Action item »
The response must reproduce exactly every line of the material below holding the word "arrow".

Data records »
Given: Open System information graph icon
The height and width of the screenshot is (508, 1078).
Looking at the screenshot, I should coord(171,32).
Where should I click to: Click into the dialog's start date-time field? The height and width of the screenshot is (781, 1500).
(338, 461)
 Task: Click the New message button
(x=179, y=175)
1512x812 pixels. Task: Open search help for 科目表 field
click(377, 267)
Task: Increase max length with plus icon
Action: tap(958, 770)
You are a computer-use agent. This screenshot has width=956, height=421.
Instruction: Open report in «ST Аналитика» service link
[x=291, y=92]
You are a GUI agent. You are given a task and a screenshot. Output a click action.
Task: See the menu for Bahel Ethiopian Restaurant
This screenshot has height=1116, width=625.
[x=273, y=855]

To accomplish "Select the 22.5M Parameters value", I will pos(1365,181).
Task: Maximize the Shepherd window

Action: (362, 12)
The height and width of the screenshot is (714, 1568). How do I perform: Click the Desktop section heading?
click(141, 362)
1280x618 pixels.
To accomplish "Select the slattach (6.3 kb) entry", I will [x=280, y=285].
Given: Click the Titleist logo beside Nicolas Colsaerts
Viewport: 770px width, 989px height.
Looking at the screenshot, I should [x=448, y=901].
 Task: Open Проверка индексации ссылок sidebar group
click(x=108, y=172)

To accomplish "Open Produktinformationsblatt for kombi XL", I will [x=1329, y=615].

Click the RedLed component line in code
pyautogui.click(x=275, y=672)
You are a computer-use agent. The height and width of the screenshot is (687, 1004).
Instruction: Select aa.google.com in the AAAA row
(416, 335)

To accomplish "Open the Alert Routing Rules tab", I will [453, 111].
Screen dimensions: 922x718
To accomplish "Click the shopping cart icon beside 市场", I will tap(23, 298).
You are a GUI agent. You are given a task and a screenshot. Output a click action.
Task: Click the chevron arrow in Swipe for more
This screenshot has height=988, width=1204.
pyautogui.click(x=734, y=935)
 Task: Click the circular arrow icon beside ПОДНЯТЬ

Output of the exercise »
Task: Click the chevron arrow in Swipe for more
 Task: Click the circular arrow icon beside ПОДНЯТЬ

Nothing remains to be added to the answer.